En 1975, Jack Bogle créait Vanguard et lançait le premier fonds indiciel à destination des investisseurs privés aux Etats-Unis. Ce lancement fut accueilli par des railleries : « Bogle’s folly ».
Ned Johnson, alors à la tête de Fidelity, un des géants de la gestion active, était sceptique :
Je ne peux pas croire que la majorité des investisseurs va se contenter de performances moyennes.
Près de 50 ans plus tard, la gestion indicielle ne fait plus du tout rire la communauté de la gestion active. Les investisseurs ont en effet réalisé qu’en délivrant année après année des performances moyennes, les fonds indiciels battaient sur la durée la quasi-totalité des fonds gérés activement.
C’est ainsi que Vanguard a plus de 30 millions de clients particuliers ravis de se contenter de performances moyennes. Aux Etats-Unis, dans la catégorie reine des actions Etats-Unis, les encours des véhicules indiciels sont supérieurs à ceux des fonds gérés activement.
Le Fidelity de Ned Johnson, dirigé aujourd’hui par sa fille, Abigail Johnson, s’est lui aussi converti à la gestion indicielle : son plus gros fonds en termes d’encours est Fidelity 500 Index Fund, qui réplique l’indice S&P 500. Les encours à fin mai s’élevaient à 392 milliards de dollars, pour des frais de gestion de 0,02% par an. Vous avez bien lu : 0,02% par an.
Pour les actions de grandes capitalisations des pays développés, la messe semble être dite : mieux vaut investir dans un véhicule indiciel à bas coûts.
Selon la structure du marché de la distribution, les fonds gérés activement résisteront plus ou moins longtemps (plutôt plus que moins en France où le modèle à base de rétrocessions bloque le décollage de la gestion indicielle), mais la pression réglementaire en Europe pour justifier du rapport qualité/prix des fonds recommandés finira par avoir un double effet vertueux pour les investisseurs :
- permettre le recours à des fonds indiciels ;
- et faire baisser les frais des fonds gérés activement, seule solution pour avoir une chance de résister à la vague indicielle.

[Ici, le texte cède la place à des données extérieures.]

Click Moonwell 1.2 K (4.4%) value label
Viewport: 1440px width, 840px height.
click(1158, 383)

Mais alors, quel territoire restera-t-il à la gestion active ?
Pour les actifs cotés, certaines niches, plus ou moins importantes, se prêteront peut-être encore à une approche active :
- les petites et micro-capitalisations de toutes les zones géographiques, sous réserve de limiter la capacité des fonds à un niveau assez bas pour qu’ils puissent générer de l’alpha sur des marchés peu profonds et peu liquides ;
- et des pays comme la Chine, où l’État exerce une influence considérable et où les indices comportent en outre de nombreuses valeurs dont l’État est un actionnaire important.

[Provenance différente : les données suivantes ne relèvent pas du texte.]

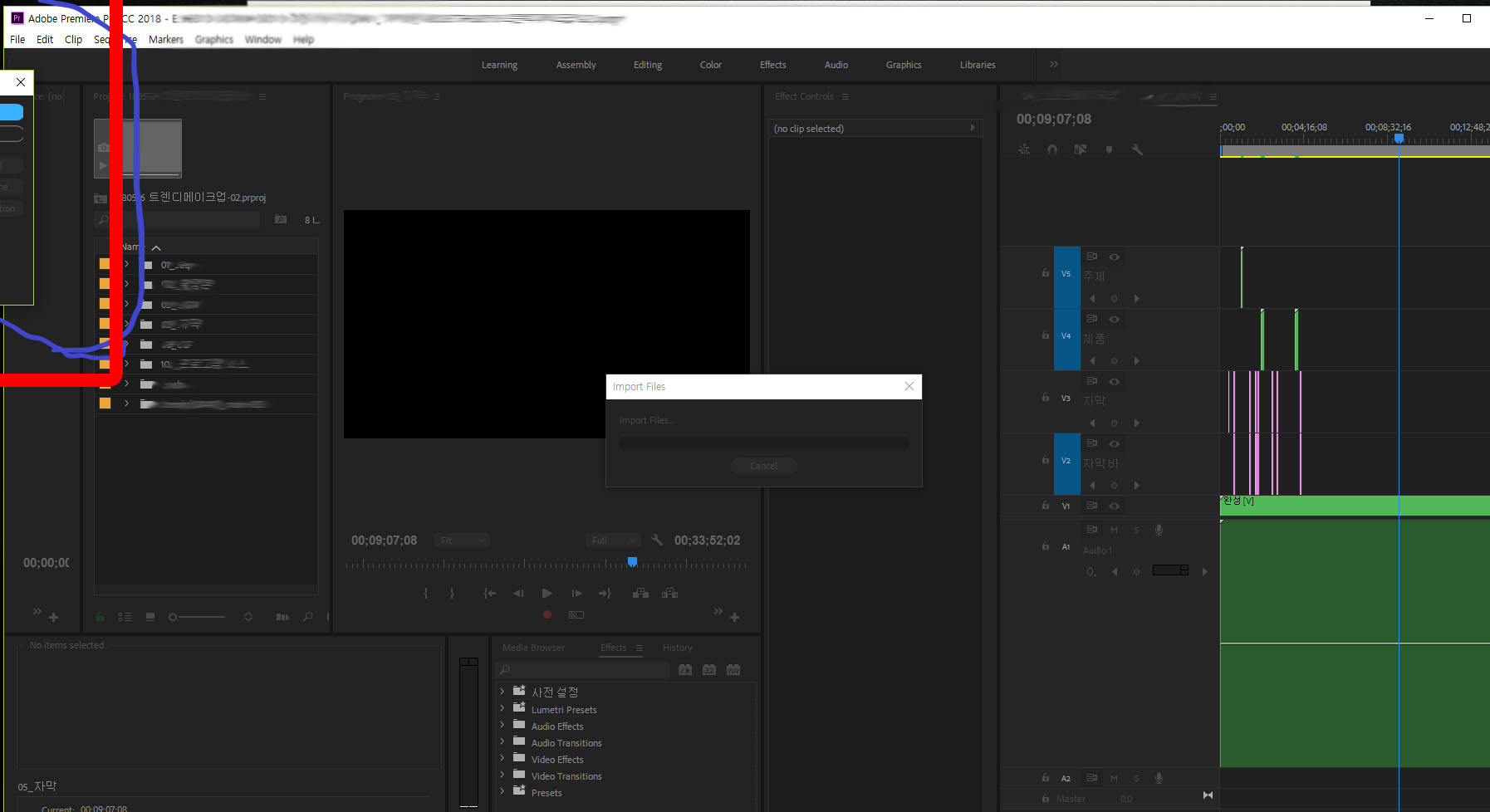Click the Lift button in Program monitor

pos(640,593)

Par construction, l’approche indicielle ne peut se déployer que sur des actifs cotés. C’est donc vers le non coté que la gestion active doit se tourner.
Ça tombe bien, les marges peuvent y être bien plus élevées que dans la gestion active sur les marchés cotés et le potentiel d’enrichissement pour les dirigeants des sociétés de gestion bien plus important. Ce sont de puissants moteurs.
Nous allons donc probablement assister à ce que j’appelle la grande bifurcation dans la gestion : l’approche indicielle va continuer de gagner sur les marchés cotés (actions comme obligations) et l’offre en stratégies investissant sur des actifs non cotés va exploser.
A la gestion indicielle le coté, à la gestion active le non coté.
Si les investisseurs institutionnels les plus sophistiqués sont rompus à l’analyse de ces stratégies complexes et ont accès aux gérants les plus talentueux, l’écosystème de la distribution de produits de placement aux particuliers va devoir apprendre une nouvelle grammaire : celle du capital-investissement sous toutes ses formes, de la dette privée et des infrastructures.
Les réseaux de distribution ont tout à y gagner : ils pourront être rémunérés par le biais de rétrocessions pendant toute la durée de vie de ces produits, qui est généralement supérieure à 6 ans.
Les particuliers y trouveront-ils leur compte ? C’est moins sûr.
Cette chronique, rédigée le 15 juin 2023, est parue initialement dans le numéro de juillet 2023 de Gestion de Fortune, sans les illustrations, les notes de bas de page, ni les liens.